Give every line of the material again, exactly as written.

(EXTRACTED DATA)

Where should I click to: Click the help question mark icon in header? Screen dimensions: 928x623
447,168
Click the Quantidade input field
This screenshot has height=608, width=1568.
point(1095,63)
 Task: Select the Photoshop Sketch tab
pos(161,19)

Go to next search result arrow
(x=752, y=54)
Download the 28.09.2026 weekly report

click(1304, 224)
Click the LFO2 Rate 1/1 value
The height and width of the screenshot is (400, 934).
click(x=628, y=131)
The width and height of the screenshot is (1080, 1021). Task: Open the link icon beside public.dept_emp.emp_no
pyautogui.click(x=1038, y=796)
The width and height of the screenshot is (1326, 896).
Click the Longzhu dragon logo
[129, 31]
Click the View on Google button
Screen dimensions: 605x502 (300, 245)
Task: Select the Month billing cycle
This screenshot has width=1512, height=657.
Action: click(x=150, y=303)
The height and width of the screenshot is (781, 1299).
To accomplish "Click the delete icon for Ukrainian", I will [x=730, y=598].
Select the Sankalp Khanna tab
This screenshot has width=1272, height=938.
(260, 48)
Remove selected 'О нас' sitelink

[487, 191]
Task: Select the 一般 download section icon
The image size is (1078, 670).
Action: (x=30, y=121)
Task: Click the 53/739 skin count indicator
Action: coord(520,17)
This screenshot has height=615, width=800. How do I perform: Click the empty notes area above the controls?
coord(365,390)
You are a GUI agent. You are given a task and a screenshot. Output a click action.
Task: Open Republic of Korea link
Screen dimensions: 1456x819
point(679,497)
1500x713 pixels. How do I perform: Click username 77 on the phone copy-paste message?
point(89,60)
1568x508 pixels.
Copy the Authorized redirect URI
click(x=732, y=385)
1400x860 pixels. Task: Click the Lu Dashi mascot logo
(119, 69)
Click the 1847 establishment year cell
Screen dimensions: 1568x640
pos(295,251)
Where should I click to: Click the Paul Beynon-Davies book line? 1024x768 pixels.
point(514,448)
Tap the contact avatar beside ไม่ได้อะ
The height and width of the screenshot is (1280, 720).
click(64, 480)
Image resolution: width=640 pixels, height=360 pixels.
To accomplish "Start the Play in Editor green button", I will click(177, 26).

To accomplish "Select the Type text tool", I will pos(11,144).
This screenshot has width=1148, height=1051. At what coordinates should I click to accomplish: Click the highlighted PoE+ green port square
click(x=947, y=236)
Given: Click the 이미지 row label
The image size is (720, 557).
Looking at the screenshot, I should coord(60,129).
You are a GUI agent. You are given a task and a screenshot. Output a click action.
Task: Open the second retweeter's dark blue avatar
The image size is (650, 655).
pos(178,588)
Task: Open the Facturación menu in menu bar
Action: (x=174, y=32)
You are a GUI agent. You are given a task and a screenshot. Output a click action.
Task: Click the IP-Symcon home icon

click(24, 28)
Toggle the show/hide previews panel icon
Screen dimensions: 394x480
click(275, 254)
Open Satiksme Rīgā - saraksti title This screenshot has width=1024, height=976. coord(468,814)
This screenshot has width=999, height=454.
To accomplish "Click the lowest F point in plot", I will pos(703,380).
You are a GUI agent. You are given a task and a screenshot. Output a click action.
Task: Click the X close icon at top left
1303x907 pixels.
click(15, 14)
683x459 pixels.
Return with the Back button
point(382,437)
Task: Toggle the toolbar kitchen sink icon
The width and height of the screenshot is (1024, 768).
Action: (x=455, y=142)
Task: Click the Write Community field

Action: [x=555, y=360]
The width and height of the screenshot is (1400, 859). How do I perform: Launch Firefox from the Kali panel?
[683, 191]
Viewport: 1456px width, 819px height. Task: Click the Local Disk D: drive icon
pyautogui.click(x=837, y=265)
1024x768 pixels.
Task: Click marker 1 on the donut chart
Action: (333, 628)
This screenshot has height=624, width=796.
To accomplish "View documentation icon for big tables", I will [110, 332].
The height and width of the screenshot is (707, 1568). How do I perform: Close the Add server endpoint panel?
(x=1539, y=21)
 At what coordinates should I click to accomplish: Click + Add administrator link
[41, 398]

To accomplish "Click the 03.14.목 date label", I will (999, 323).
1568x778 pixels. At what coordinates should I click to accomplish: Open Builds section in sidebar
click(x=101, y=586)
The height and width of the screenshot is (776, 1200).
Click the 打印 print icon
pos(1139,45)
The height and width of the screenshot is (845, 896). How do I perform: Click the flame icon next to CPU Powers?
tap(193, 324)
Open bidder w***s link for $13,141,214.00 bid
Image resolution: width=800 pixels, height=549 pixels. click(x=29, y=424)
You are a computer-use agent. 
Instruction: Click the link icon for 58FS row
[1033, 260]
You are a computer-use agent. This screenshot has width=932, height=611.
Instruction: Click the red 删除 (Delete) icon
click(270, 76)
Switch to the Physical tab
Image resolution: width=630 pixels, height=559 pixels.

(End EXTRACTED DATA)

> **ANSWER TO THIS TASK**
Where should I click to: Click the help question mark icon in header? Screen dimensions: 928x623
447,168
Click the Quantidade input field
This screenshot has height=608, width=1568.
point(1095,63)
 Task: Select the Photoshop Sketch tab
pos(161,19)

Go to next search result arrow
(x=752, y=54)
Download the 28.09.2026 weekly report

click(1304, 224)
Click the LFO2 Rate 1/1 value
The height and width of the screenshot is (400, 934).
click(x=628, y=131)
The width and height of the screenshot is (1080, 1021). Task: Open the link icon beside public.dept_emp.emp_no
pyautogui.click(x=1038, y=796)
The width and height of the screenshot is (1326, 896).
Click the Longzhu dragon logo
[129, 31]
Click the View on Google button
Screen dimensions: 605x502 (300, 245)
Task: Select the Month billing cycle
This screenshot has width=1512, height=657.
Action: click(x=150, y=303)
The height and width of the screenshot is (781, 1299).
To accomplish "Click the delete icon for Ukrainian", I will [x=730, y=598].
Select the Sankalp Khanna tab
This screenshot has width=1272, height=938.
(260, 48)
Remove selected 'О нас' sitelink

[487, 191]
Task: Select the 一般 download section icon
The image size is (1078, 670).
Action: (x=30, y=121)
Task: Click the 53/739 skin count indicator
Action: coord(520,17)
This screenshot has height=615, width=800. How do I perform: Click the empty notes area above the controls?
coord(365,390)
You are a GUI agent. You are given a task and a screenshot. Output a click action.
Task: Open Republic of Korea link
Screen dimensions: 1456x819
point(679,497)
1500x713 pixels. How do I perform: Click username 77 on the phone copy-paste message?
point(89,60)
1568x508 pixels.
Copy the Authorized redirect URI
click(x=732, y=385)
1400x860 pixels. Task: Click the Lu Dashi mascot logo
(119, 69)
Click the 1847 establishment year cell
Screen dimensions: 1568x640
pos(295,251)
Where should I click to: Click the Paul Beynon-Davies book line? 1024x768 pixels.
point(514,448)
Tap the contact avatar beside ไม่ได้อะ
The height and width of the screenshot is (1280, 720).
click(64, 480)
Image resolution: width=640 pixels, height=360 pixels.
To accomplish "Start the Play in Editor green button", I will click(177, 26).

To accomplish "Select the Type text tool", I will pos(11,144).
This screenshot has width=1148, height=1051. At what coordinates should I click to accomplish: Click the highlighted PoE+ green port square
click(x=947, y=236)
Given: Click the 이미지 row label
The image size is (720, 557).
Looking at the screenshot, I should coord(60,129).
You are a GUI agent. You are given a task and a screenshot. Output a click action.
Task: Open the second retweeter's dark blue avatar
The image size is (650, 655).
pos(178,588)
Task: Open the Facturación menu in menu bar
Action: (x=174, y=32)
You are a GUI agent. You are given a task and a screenshot. Output a click action.
Task: Click the IP-Symcon home icon

click(24, 28)
Toggle the show/hide previews panel icon
Screen dimensions: 394x480
click(275, 254)
Open Satiksme Rīgā - saraksti title This screenshot has width=1024, height=976. coord(468,814)
This screenshot has width=999, height=454.
To accomplish "Click the lowest F point in plot", I will pos(703,380).
You are a GUI agent. You are given a task and a screenshot. Output a click action.
Task: Click the X close icon at top left
1303x907 pixels.
click(15, 14)
683x459 pixels.
Return with the Back button
point(382,437)
Task: Toggle the toolbar kitchen sink icon
The width and height of the screenshot is (1024, 768).
Action: (x=455, y=142)
Task: Click the Write Community field

Action: [x=555, y=360]
The width and height of the screenshot is (1400, 859). How do I perform: Launch Firefox from the Kali panel?
[683, 191]
Viewport: 1456px width, 819px height. Task: Click the Local Disk D: drive icon
pyautogui.click(x=837, y=265)
1024x768 pixels.
Task: Click marker 1 on the donut chart
Action: (333, 628)
This screenshot has height=624, width=796.
To accomplish "View documentation icon for big tables", I will [110, 332].
The height and width of the screenshot is (707, 1568). How do I perform: Close the Add server endpoint panel?
(x=1539, y=21)
 At what coordinates should I click to accomplish: Click + Add administrator link
[41, 398]

To accomplish "Click the 03.14.목 date label", I will (999, 323).
1568x778 pixels. At what coordinates should I click to accomplish: Open Builds section in sidebar
click(x=101, y=586)
The height and width of the screenshot is (776, 1200).
Click the 打印 print icon
pos(1139,45)
The height and width of the screenshot is (845, 896). How do I perform: Click the flame icon next to CPU Powers?
tap(193, 324)
Open bidder w***s link for $13,141,214.00 bid
Image resolution: width=800 pixels, height=549 pixels. click(x=29, y=424)
You are a computer-use agent. 
Instruction: Click the link icon for 58FS row
[1033, 260]
You are a computer-use agent. This screenshot has width=932, height=611.
Instruction: Click the red 删除 (Delete) icon
click(270, 76)
Switch to the Physical tab
Image resolution: width=630 pixels, height=559 pixels.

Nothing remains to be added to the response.